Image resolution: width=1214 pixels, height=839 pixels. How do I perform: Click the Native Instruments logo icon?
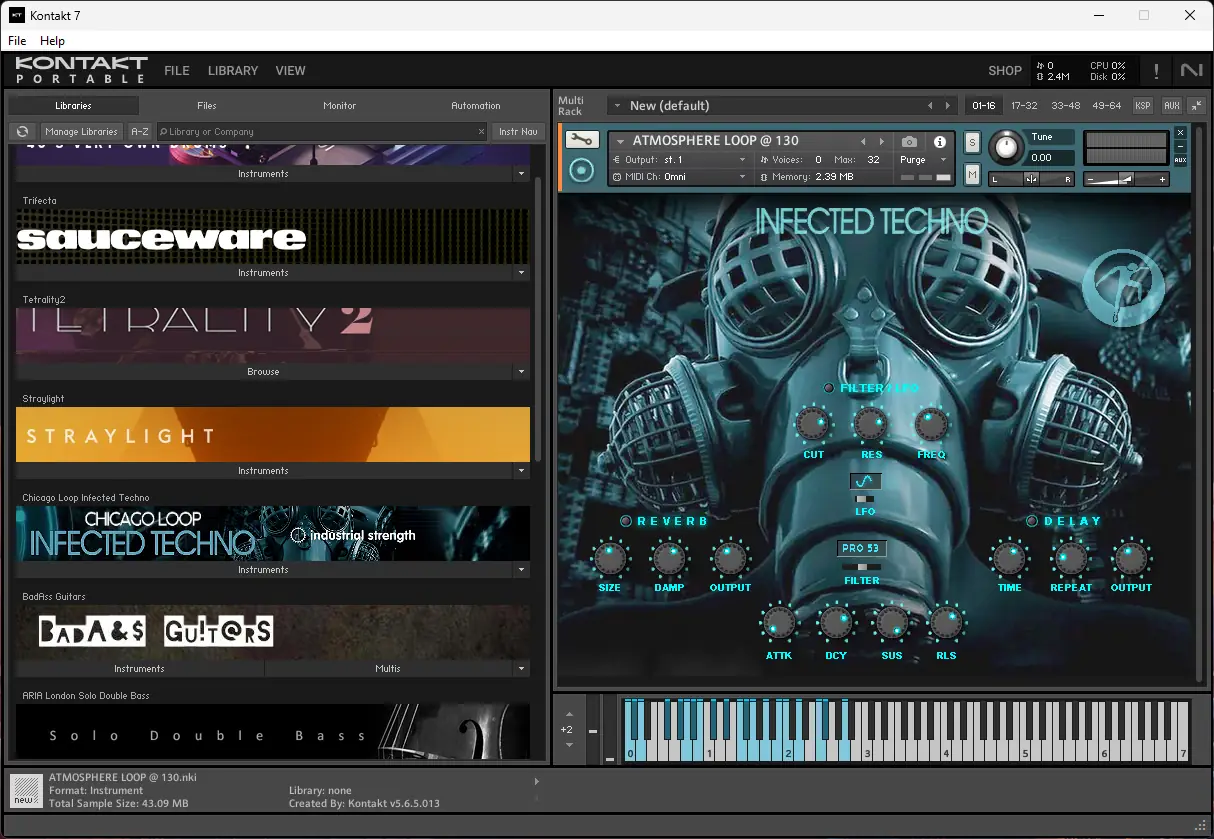tap(1190, 70)
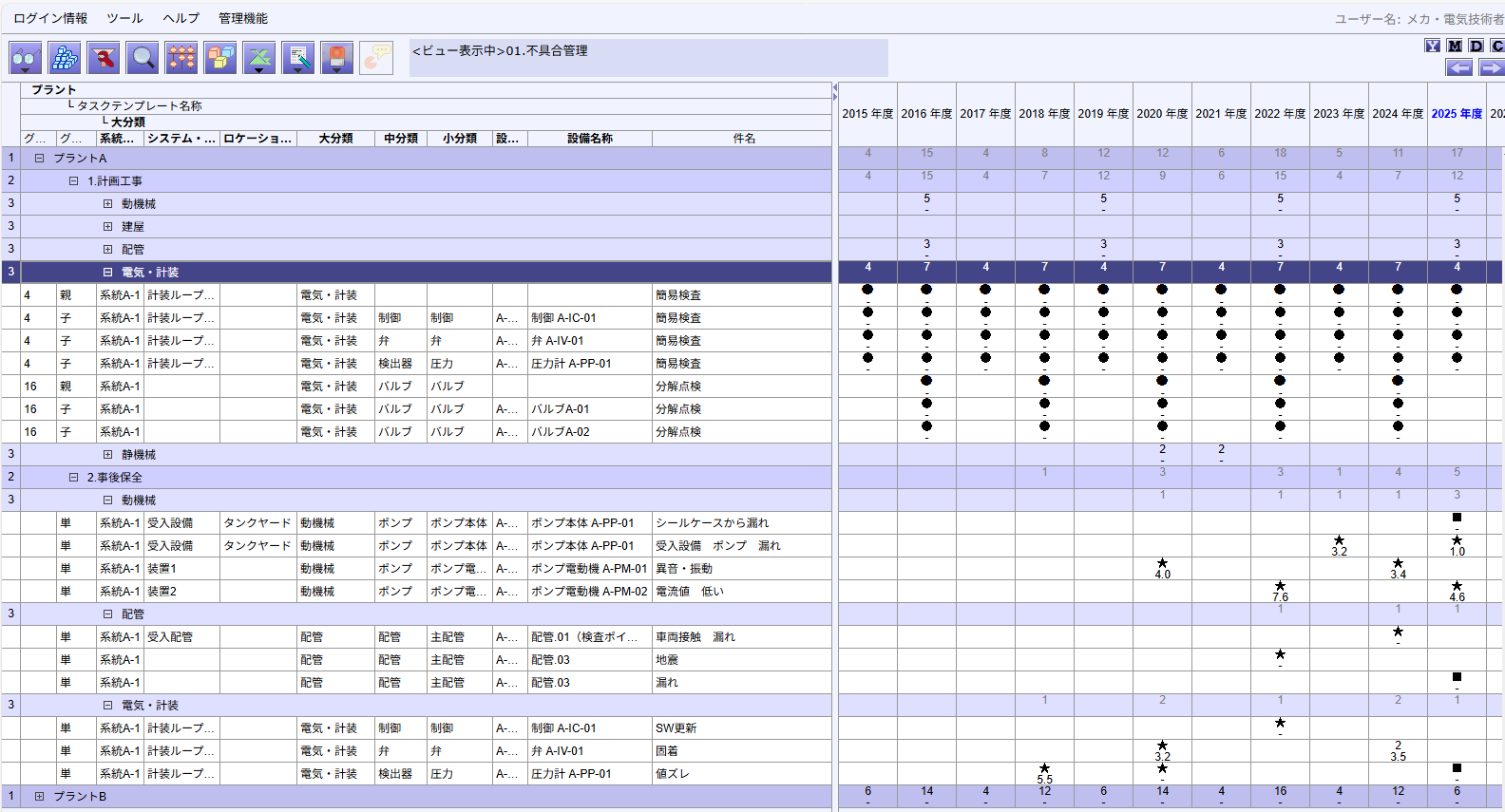Click the green Excel export icon

coord(259,58)
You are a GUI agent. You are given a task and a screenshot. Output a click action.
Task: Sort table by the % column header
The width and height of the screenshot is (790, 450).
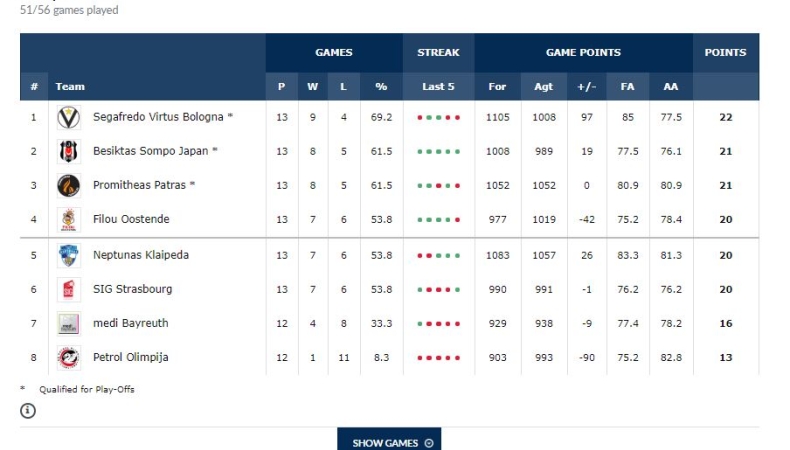coord(381,87)
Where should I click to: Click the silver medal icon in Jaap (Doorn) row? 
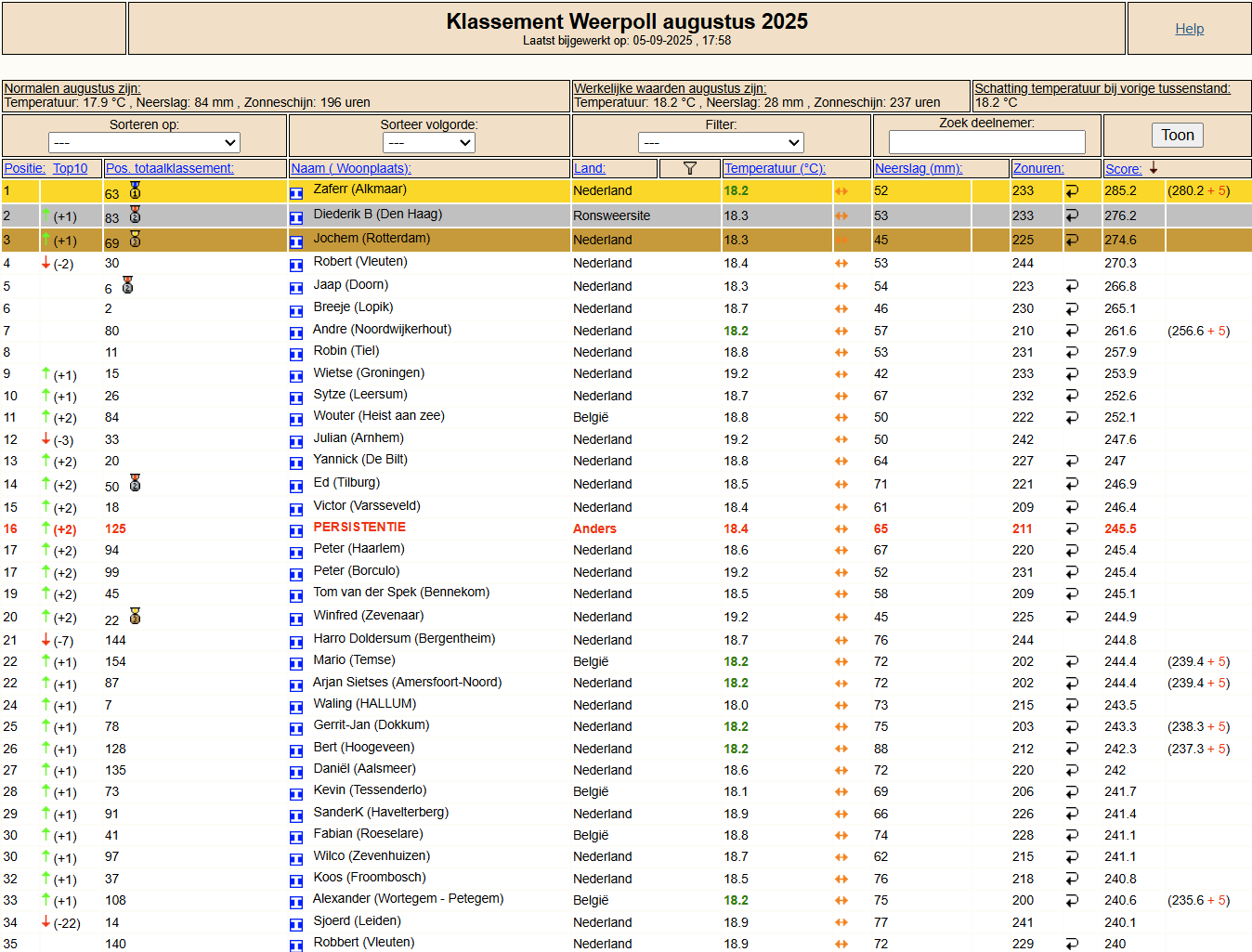coord(128,285)
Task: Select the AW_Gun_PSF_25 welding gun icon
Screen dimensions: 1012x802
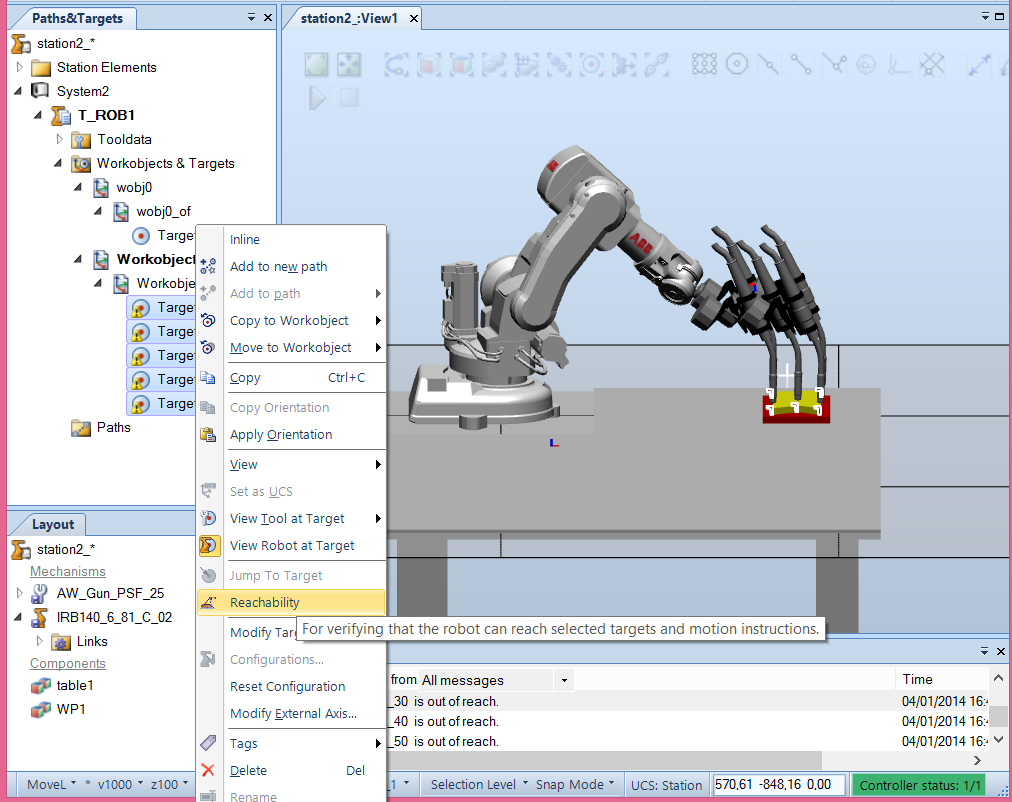Action: pos(40,593)
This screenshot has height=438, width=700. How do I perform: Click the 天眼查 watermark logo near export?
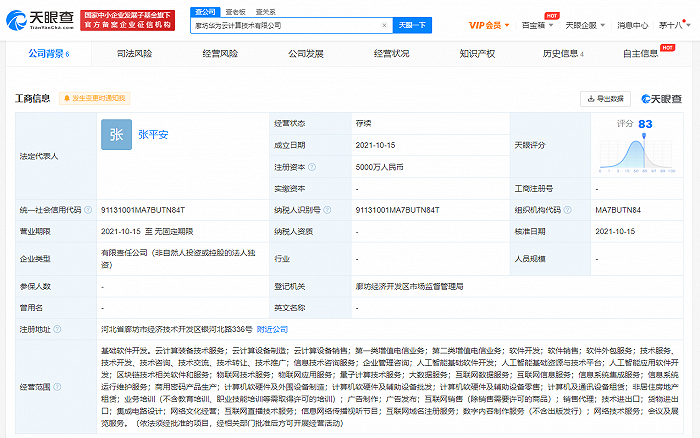click(x=660, y=98)
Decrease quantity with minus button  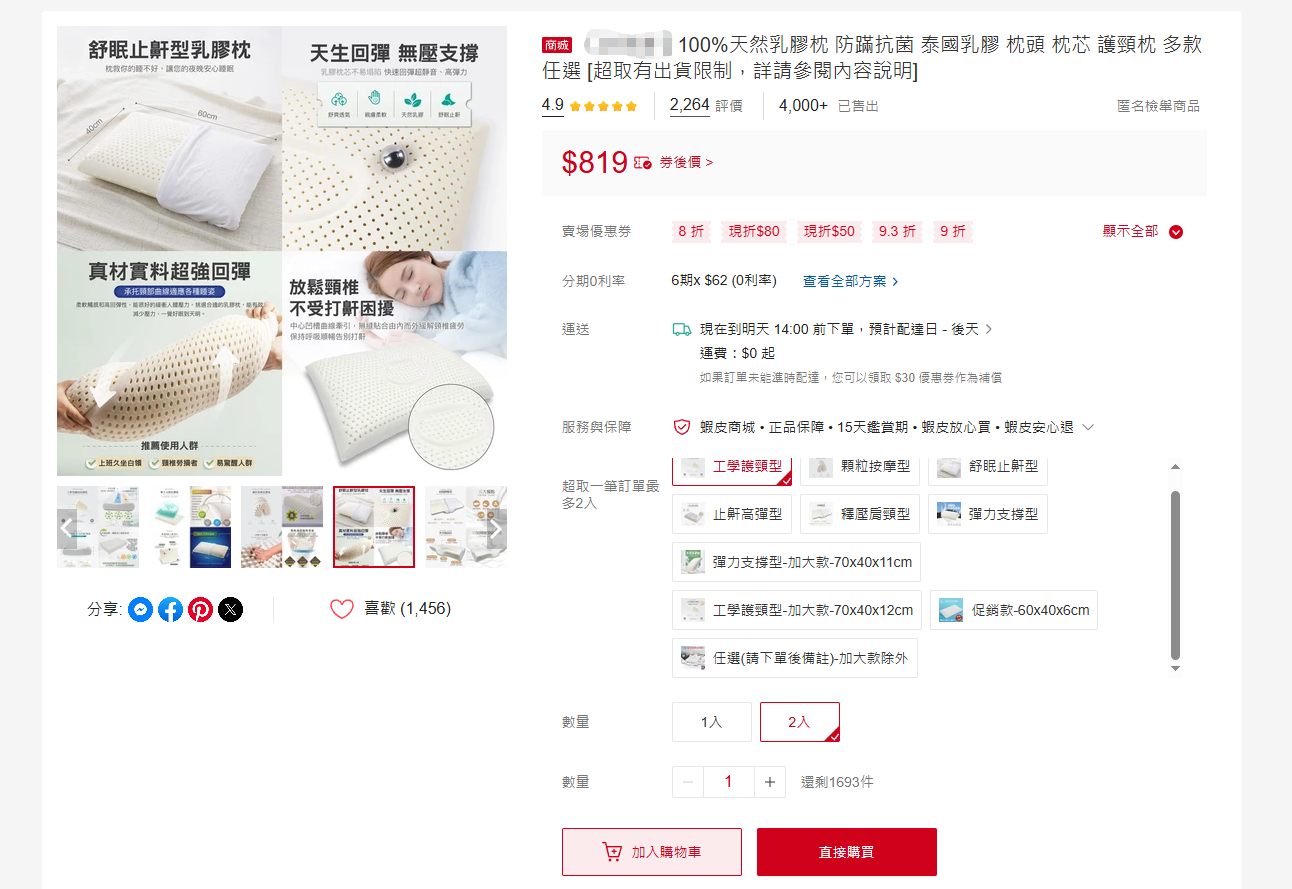(688, 782)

· · · · ·

● Exercise details
All that should be returned is the run of lines from the start of the entries above to the line bearing "You are a GUI", each exact, with pictures omitted.

● Answer to this problem
Image resolution: width=1214 pixels, height=839 pixels. How do I perform: Click the Native Instruments logo icon?
tap(1190, 70)
Click the green Excel export icon

coord(259,58)
You are a GUI agent. You are given a task and a screenshot. Output a click action.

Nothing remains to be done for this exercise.